Um relatório de fiscalizações do Ministério Público Federal e o da Paraíba constata várias irregularidades no funcionamento das principais maternidades públicas da capital paraibana.
Na Maternidade Cândida Vargas, as equipes identificaram falhas no fluxo de regulação com outras unidades hospitalares do estado, além de falta de insumos essenciais como algodão, fio cirúrgico, antibióticos e sulfato ferroso, bem como déficit de unidades de terapia intensiva (UTIs) neonatal, estruturas arcaicas e áreas em obra. No local, háuma criança “morando” a mais de um ano, causando prejuízos a ele e a família.
O MPF relatou que foi constatado também, no Hospital Trauminha, em Mangabeira, deficiência de insumos, como algodão e fios cirúrgicos.

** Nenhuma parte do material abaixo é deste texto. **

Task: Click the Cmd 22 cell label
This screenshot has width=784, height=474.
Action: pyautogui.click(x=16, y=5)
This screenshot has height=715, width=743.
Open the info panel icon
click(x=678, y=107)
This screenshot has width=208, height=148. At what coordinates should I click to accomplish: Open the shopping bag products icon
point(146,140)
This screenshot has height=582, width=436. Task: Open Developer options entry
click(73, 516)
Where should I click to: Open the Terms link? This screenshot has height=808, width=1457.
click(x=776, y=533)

Já no Hospital Universitário Lauro Wanderley, na UFPB,, além de constatarem estruturas precárias, os representantes dos MPs tiveram conhecimento de um centro cirúrgico de obstetrícia inaugurado na década de 80, mas que nunca funcionou. Também foram encontradas cinco gestantes nos corredores aguardando atendimento. Na Maternidade Frei Damião, o Ministério Público Federal constatou o caso de uma criança que aguardava cirurgia cardíaca há três meses.
Nos próximo dias, os MP’s devem divulgar um relatório com atuações e providências extrajudiciais e judiciais.